Patient #1 was found standing next to the bed. No additional interventions were put in place to prevent a fall (for example, bed alarm, place closer to nurses station or one to one monitoring.)
-- Per review of Patient #9's MR (85 year-old male), he was triaged on 8/15/17 at 7:30 pm with a chief complaint of dizziness, weakness and near syncope. There was no documentation of a Fall Risk Assessment or fall prevention interventions implemented.

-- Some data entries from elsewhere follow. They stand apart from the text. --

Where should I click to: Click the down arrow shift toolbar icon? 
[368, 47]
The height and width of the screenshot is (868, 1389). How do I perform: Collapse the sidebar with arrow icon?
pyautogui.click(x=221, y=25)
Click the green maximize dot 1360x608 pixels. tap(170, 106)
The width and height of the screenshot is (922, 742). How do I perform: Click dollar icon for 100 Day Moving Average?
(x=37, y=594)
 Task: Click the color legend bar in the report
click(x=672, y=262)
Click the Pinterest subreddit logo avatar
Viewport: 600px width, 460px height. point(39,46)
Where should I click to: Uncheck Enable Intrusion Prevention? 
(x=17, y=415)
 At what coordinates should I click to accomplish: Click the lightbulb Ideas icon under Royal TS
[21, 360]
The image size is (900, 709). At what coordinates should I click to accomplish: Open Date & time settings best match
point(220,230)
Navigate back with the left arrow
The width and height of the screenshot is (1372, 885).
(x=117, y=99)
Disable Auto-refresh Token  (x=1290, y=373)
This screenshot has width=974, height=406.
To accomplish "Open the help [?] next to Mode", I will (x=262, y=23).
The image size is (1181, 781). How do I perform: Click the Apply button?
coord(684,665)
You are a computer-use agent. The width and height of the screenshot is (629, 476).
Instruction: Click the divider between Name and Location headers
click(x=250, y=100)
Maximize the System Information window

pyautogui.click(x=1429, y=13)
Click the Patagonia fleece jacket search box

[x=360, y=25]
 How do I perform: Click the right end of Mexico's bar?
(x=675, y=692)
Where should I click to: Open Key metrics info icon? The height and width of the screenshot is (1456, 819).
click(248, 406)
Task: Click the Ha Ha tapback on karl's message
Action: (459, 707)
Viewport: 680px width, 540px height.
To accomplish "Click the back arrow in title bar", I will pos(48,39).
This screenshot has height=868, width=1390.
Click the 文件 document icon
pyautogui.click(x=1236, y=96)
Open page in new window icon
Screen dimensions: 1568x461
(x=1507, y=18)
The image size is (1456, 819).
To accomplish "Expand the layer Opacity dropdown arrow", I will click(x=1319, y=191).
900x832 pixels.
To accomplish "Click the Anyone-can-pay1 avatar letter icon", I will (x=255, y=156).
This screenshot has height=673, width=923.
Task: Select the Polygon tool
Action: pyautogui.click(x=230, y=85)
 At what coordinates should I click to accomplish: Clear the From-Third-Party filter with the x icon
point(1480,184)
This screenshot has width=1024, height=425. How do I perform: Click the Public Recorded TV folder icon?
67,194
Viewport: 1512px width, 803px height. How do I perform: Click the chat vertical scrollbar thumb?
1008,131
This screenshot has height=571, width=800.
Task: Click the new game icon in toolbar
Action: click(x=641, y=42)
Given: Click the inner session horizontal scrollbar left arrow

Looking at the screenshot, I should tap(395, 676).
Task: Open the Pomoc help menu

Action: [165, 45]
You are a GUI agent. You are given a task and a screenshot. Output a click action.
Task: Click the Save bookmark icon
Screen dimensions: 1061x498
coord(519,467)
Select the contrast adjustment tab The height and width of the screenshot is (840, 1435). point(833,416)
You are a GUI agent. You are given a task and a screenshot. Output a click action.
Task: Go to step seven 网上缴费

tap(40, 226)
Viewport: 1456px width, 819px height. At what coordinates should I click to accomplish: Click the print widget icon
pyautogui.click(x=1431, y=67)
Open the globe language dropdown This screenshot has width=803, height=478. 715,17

-- Per review of Patient #6's MR (84 year-old female), she was triaged on 8/28/17 at 8:17 am with a chief complaint of a fall. Nursing documentation at 8:40 am, under Fall Risk Assessment, indicated fall risk assessment completed. Risk factors identified included patient age greater than 65, history of fall and impairment of mobility. Fall intervention initiated, patient on stretcher, side rails up x 2, bed in low position, brakes on, call light in reach. Instructed patient to not get up without assistance. There was no documentation regarding fall bracelet or non-slip slippers.
The same lack of adequate documentation related to falls was found in MRs for Patient #3, date of service - 8/1/17; Patient #10, date of service - 8/15/17; and Patient #4, date of service - 8/27/17.
-- During interview of Staff G, ED Nurse Manager on 8/28/17 at 2:30 pm, he/she acknowledged the above findings.